I think people who make planned gifts are driven to do so because of an empathetic response to the people and conditions around them. They know, regardless of the size of their gift, that it’s their last chance to leave the world a better place than they found it. And, in the case of people of faith, it’s also their special response to the Gospel message.
Earlier this year we helped someone create a very generous planned gift in the form of a $2,500,000 Donor Advised Fund. It is my personal privilege to tell you more about that special person: Sallie Greenfield.
I have known Sallie for years, but got to know her better these past few months. She is sophisticated, down to earth, very smart, and unassuming. She has a beautiful face that matches her personality. She loves shoes (a love that is beyond my comprehension). She also gives a great hug.
When I brought her the final version of the agreement to sign, I also took her some beautiful spring flowers as a gesture of gratitude and affection. She was thrilled; her smile lit up her house. Think for a moment: I brought her flowers, but she had written checks for almost $2.5 million. I couldn’t differentiate between the happiness she expressed over giving her gift and receiving the flowers.

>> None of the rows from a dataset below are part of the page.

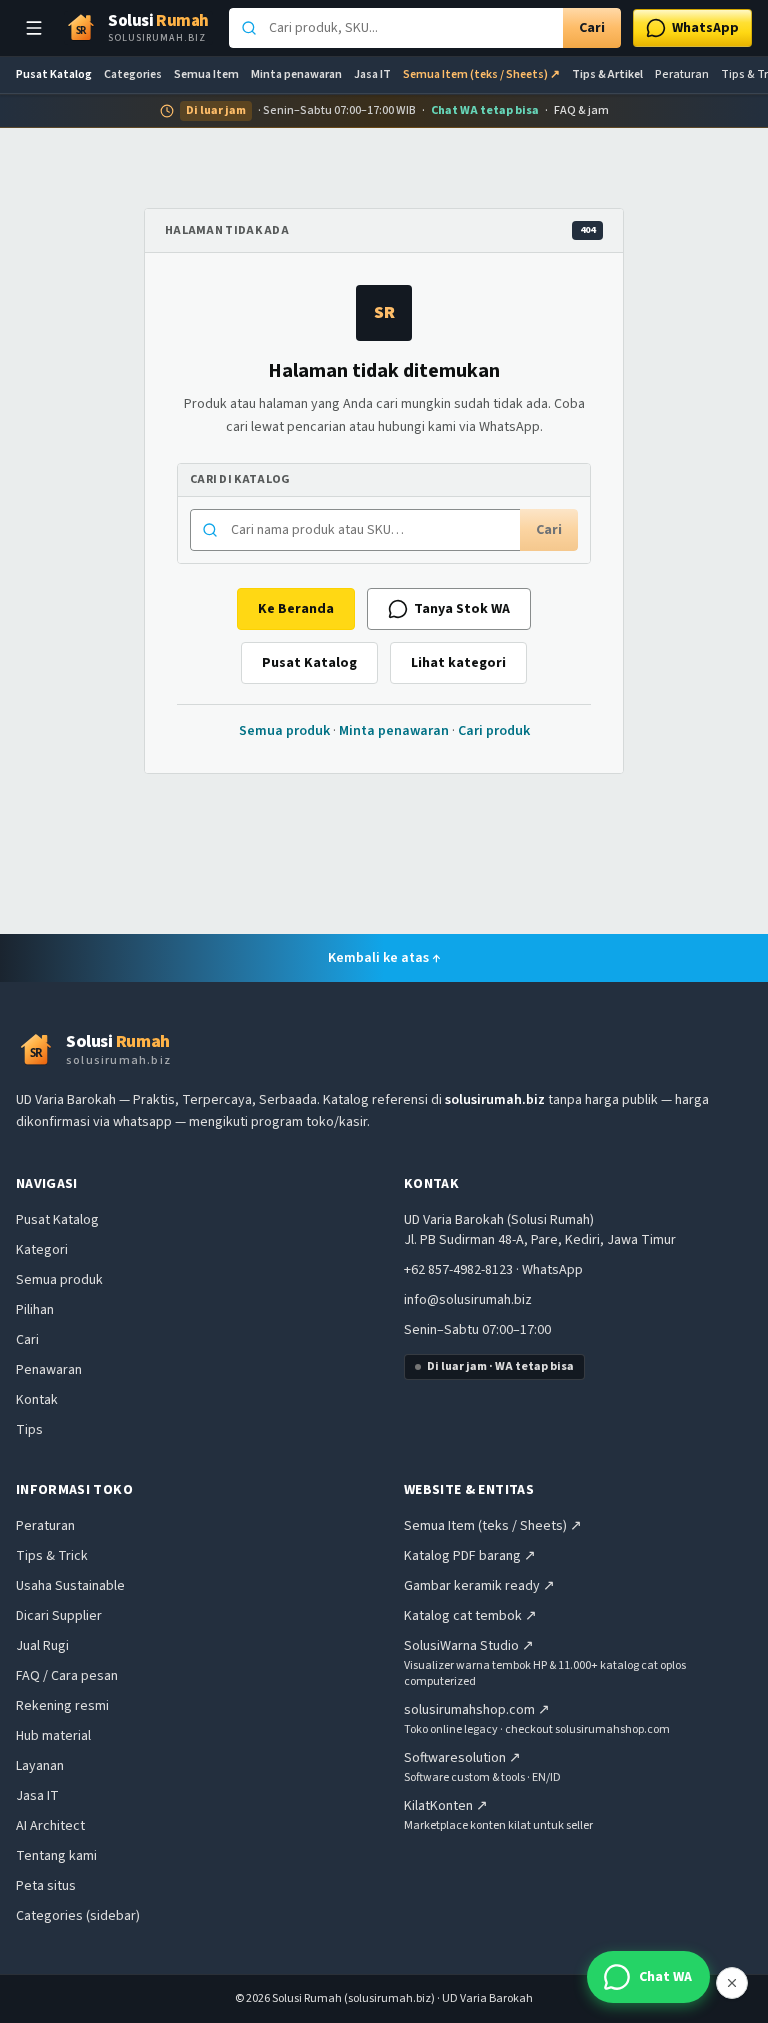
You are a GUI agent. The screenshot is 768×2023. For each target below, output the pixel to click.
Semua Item (206, 75)
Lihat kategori (458, 663)
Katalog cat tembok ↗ (470, 1616)
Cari (592, 28)
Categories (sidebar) (78, 1916)
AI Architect (50, 1826)
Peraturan (682, 75)
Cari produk (494, 731)
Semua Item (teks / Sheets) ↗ (481, 75)
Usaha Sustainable (70, 1586)
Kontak (37, 1400)
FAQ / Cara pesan (67, 1676)
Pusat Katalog (54, 75)
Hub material (53, 1736)
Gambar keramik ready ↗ (479, 1586)
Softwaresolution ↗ (462, 1758)
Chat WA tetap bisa (485, 111)
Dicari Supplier (59, 1616)
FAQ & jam (581, 111)
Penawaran (49, 1370)
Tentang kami (56, 1856)
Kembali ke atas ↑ (384, 958)
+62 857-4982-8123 (458, 1270)
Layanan (40, 1766)
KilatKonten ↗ (446, 1806)
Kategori (42, 1250)
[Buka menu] (34, 28)
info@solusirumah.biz (468, 1300)
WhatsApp (552, 1270)
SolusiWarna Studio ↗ (469, 1646)
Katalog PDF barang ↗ (470, 1556)
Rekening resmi (62, 1706)
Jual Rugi (42, 1646)
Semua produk (284, 731)
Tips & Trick (52, 1556)
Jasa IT (372, 75)
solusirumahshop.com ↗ (477, 1710)
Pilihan (35, 1310)
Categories (133, 75)
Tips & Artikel (607, 75)
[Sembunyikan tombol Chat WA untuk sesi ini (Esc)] (732, 1983)
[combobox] (396, 28)
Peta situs (46, 1886)
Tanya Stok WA (462, 609)
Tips (29, 1430)
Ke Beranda (296, 609)
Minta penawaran (296, 75)
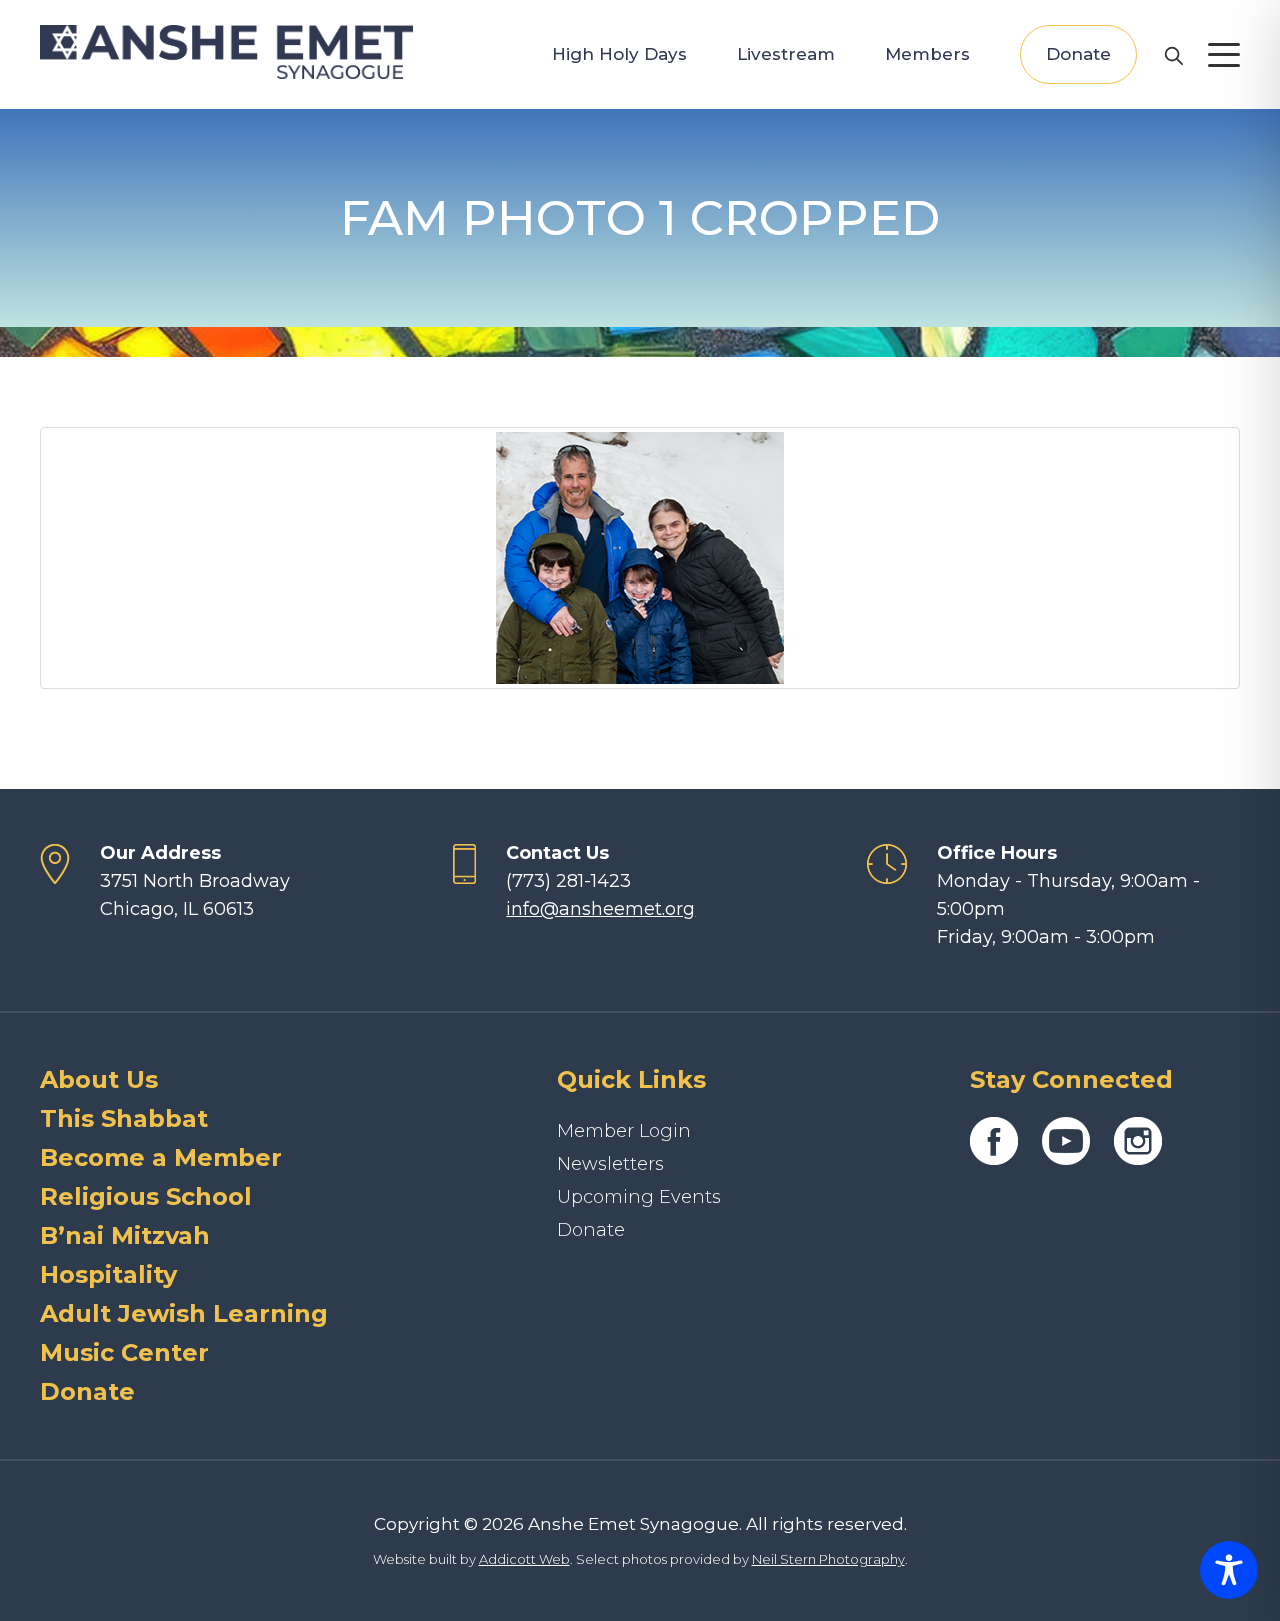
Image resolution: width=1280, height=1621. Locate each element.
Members (927, 54)
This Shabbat (124, 1118)
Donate (1078, 54)
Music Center (124, 1352)
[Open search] (1173, 55)
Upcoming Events (639, 1197)
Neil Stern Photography (828, 1559)
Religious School (146, 1196)
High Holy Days (619, 54)
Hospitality (108, 1274)
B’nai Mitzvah (125, 1235)
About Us (99, 1079)
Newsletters (610, 1164)
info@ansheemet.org (600, 909)
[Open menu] (1224, 55)
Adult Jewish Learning (184, 1313)
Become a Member (161, 1157)
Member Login (624, 1131)
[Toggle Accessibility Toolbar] (1229, 1570)
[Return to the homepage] (226, 52)
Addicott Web (524, 1559)
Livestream (786, 54)
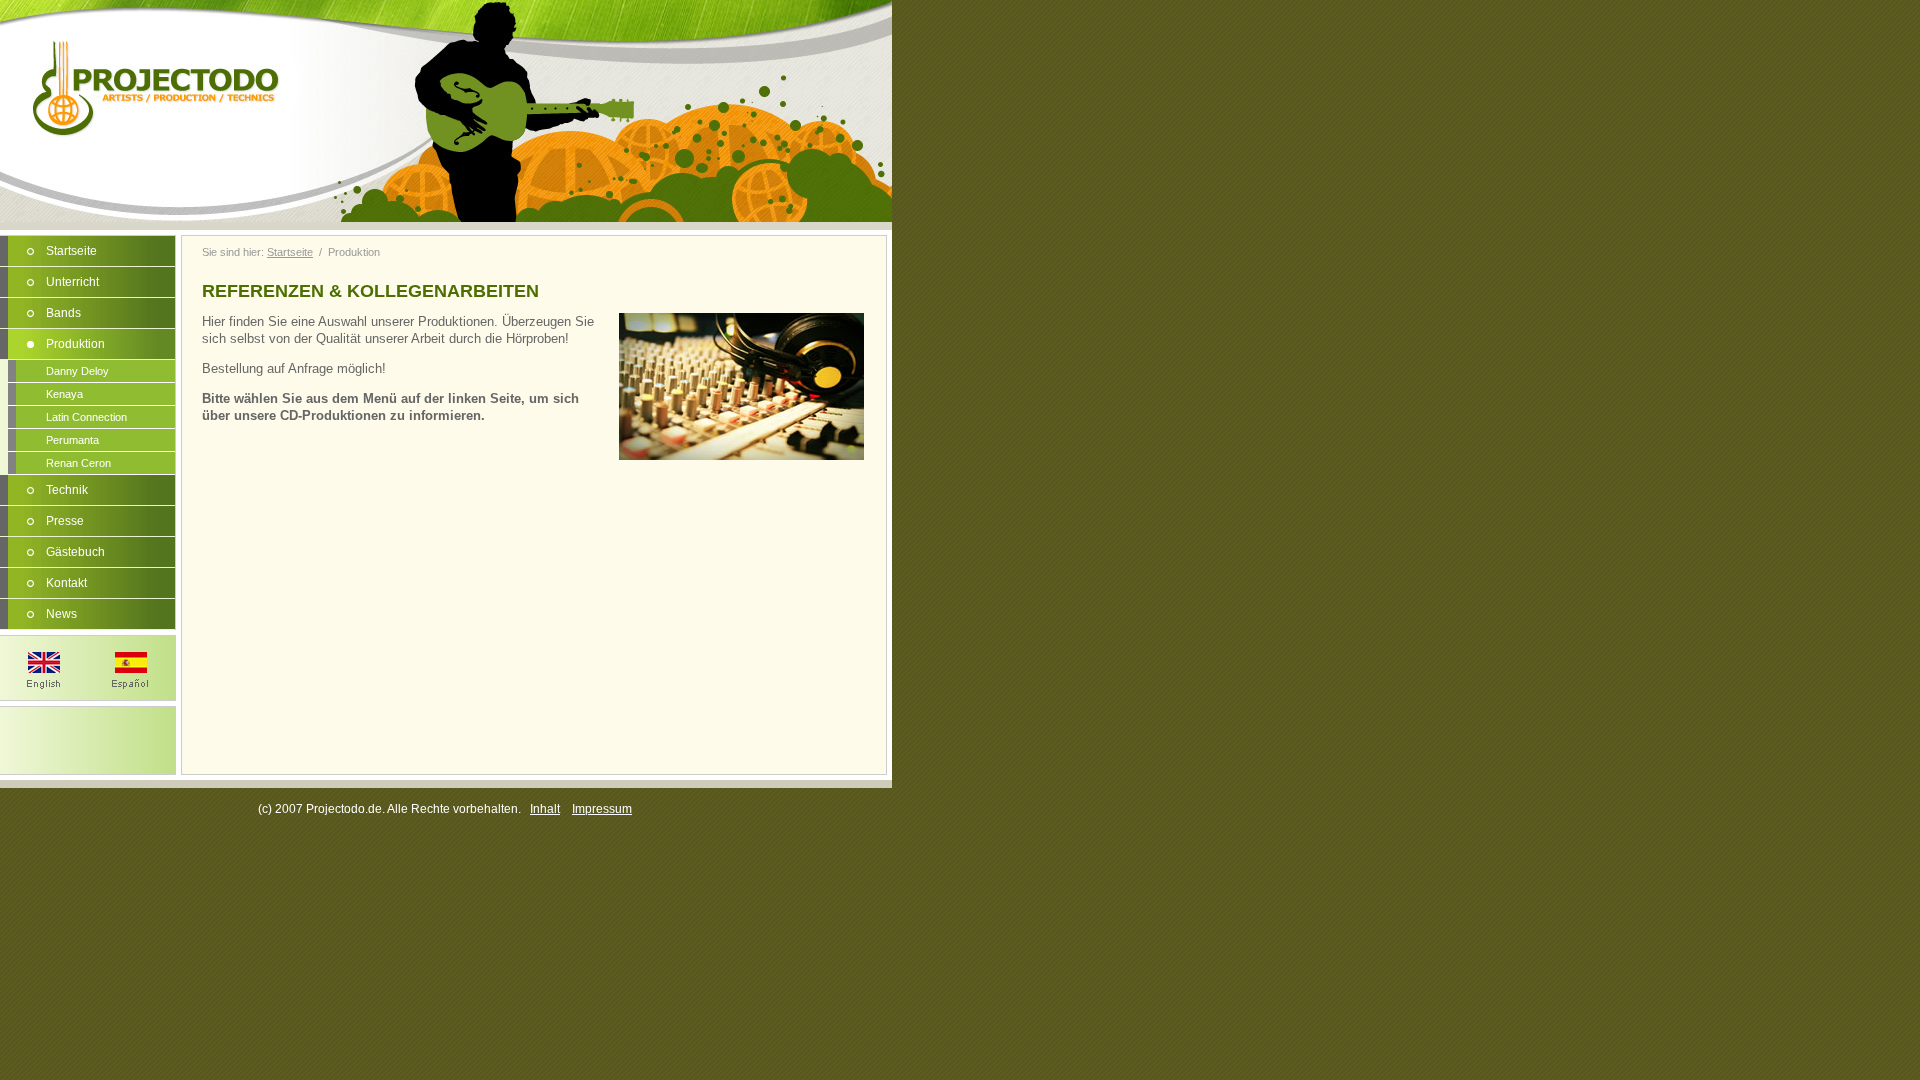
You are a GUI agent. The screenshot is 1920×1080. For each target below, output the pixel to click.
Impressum (602, 809)
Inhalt (545, 809)
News (61, 614)
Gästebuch (75, 552)
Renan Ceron (78, 463)
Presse (65, 521)
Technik (67, 490)
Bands (63, 313)
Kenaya (64, 394)
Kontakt (66, 583)
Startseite (71, 251)
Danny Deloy (77, 371)
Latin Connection (86, 417)
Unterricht (72, 282)
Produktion (75, 344)
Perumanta (72, 440)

Sallie is such an interesting person. She has season tickets to the Met in NYC and has been attending for years. She has met all the great voices and stays at the same boutique hotel. I would love to go with her, but people would talk – LOL. She has in her possession a book of poetry signed and dedicated to her by Robert Frost, given when she sat at his feet during a poetry reading at her college in 1954. And she used to raise steers! Yes, the ones with the big horns!
What I admire about Sallie is that she sees her faith as a verb. Something we share in common. She believes her faith, which is strong and vibrant, is a call to action.
I have long held close to my heart James’ statement: “Faith without good works is dead.” But, as I reflected on this passage, I concluded it was missing something; it has no “feeling”. Then a light went off and I turned to a document that finally settled one of primary causes for the Reformation – a joint declaration by the Lutherans and Catholics on the matter of Justification, which says “…By grace alone, in faith in Christ's saving work and not because of any merit on our part, we are accepted by God and receive the Holy Spirit, who renews our hearts while equipping and calling us to do good works…” Working and talking with Sallie, I saw these words come alive. It was an amazing convergence – maybe the Holy Spirit was at work?
This reflection has nothing to do with the size of Sallie’s gift, but the vastness of her faith in God, grace and the Call to do good works. Sallie is remarkable. I am honored to serve Sallie Lindsay Greenfield and to call her my friend.